Russ: Let’s talk about your history in this production since you played Scout, of course. After playing Scout and now being Mrs. DuBose, please talk about playing both, and what you get out of working overall, from each of these characters.

Badam: Well, you know, from Scout as a kid, I was who I was. I mean, I’m just having fun. It is so similar to the family background I grew up in that it flows very easily.

Mrs. DuBose, now that I’m older, she’s more natural. And because I’m a certified nursing assistant, I’ve seen patients like Mrs. Dubose and had to deal with patients like Mrs. Dubose.

Russ: What was it like working with the kid who played Scout in this new stage release? That must be a little surreal, right?

Badam: Oh Melanie [Moore] just a doll. She’s so lovable and full of energy – and she’s a great Boy Scout. The entire cast is simply fantastic. I watched them work and they made me cry.

Russ: I’m very excited about this.

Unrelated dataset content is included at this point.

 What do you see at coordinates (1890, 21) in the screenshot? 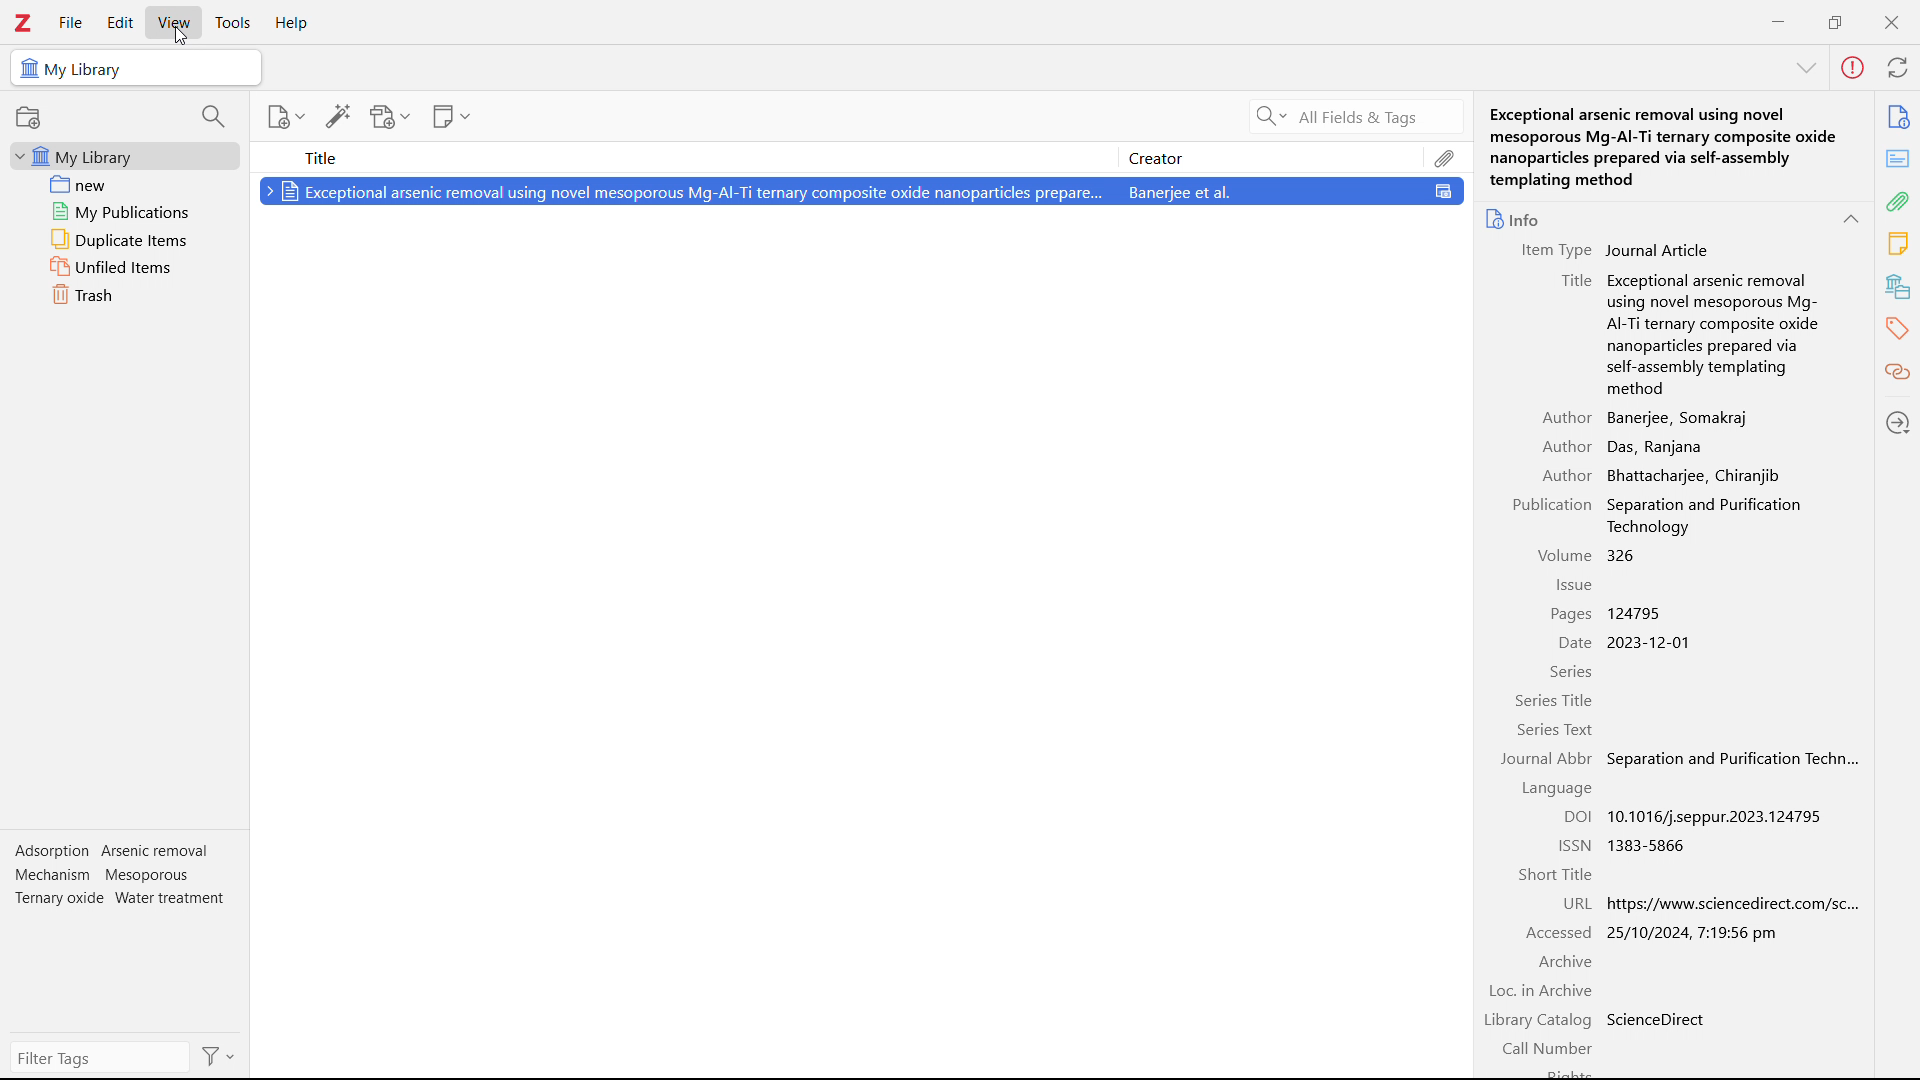
I see `close` at bounding box center [1890, 21].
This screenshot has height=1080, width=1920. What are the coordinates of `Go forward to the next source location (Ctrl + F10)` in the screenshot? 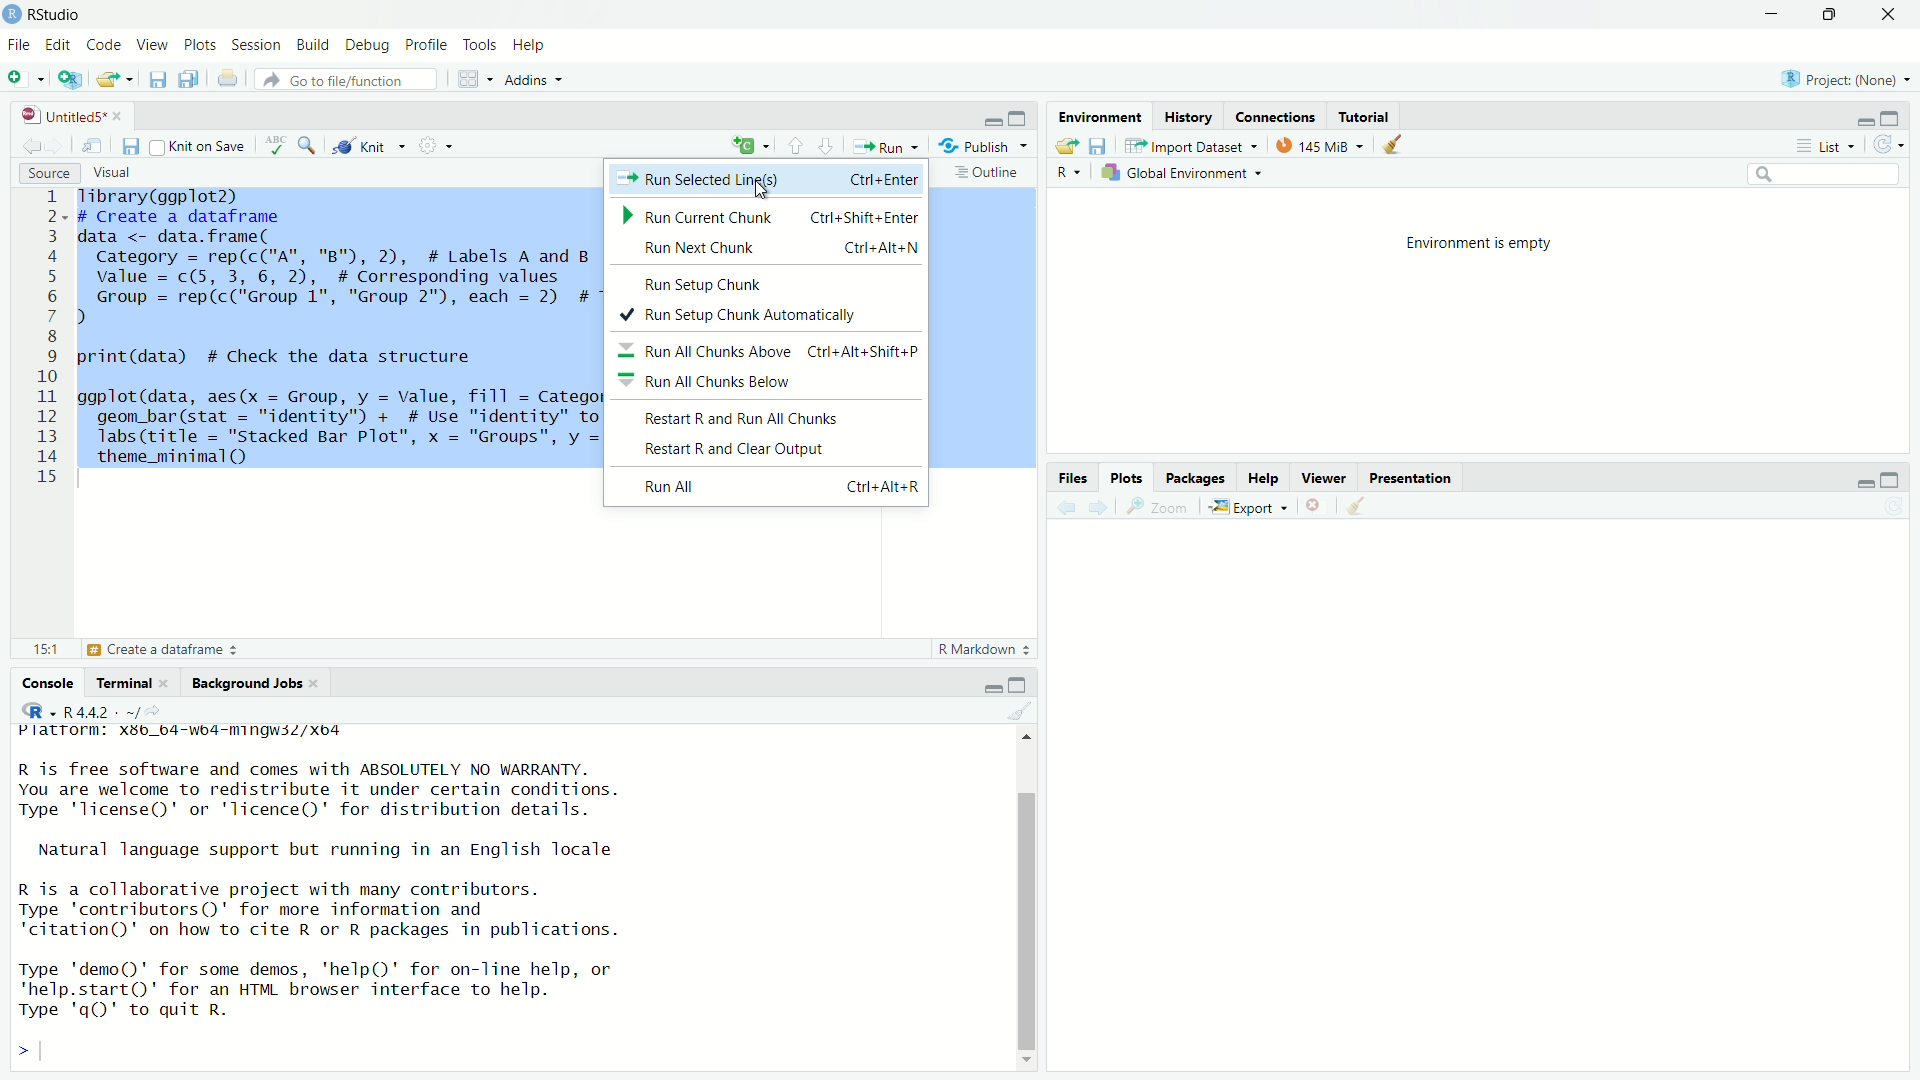 It's located at (57, 142).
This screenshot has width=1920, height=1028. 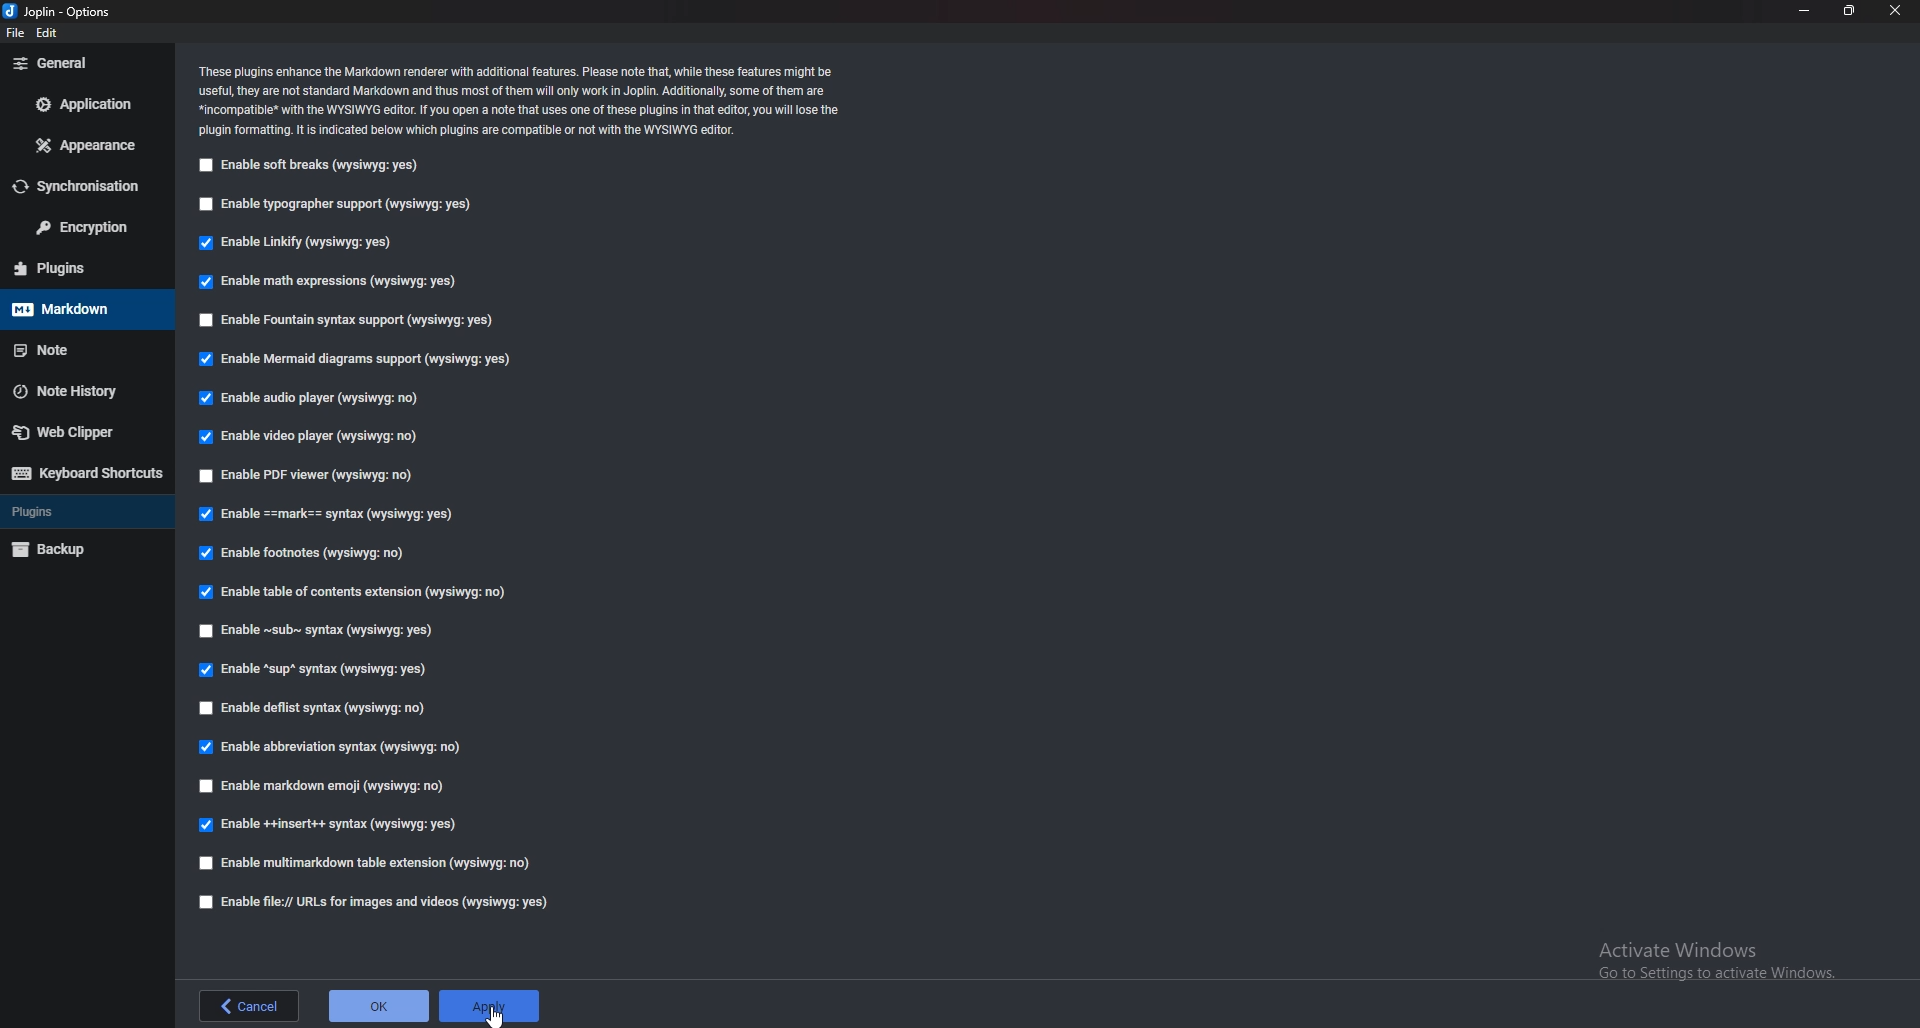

It seems, gosh – I think, again, the more we think about it, the story really seems like a perfect piece right now – especially for its humanity.

Badam: I hope so. I hope people will see it that way and enjoy it.

Russ: Mary Badham, it was a pleasure talking to you, it was a pleasure, thank you.

Badam: Well, thank you so much for inviting me in. We are all here.

Russ: That’s Mary Badham. She played the scout in the 1962 film version of To Kill a Mockingbird. She will play Mrs. Henry Dubose in the stage version opening tonight at the Boston Opera House. The show will run until April 17th.This is GBH News All situations are considered.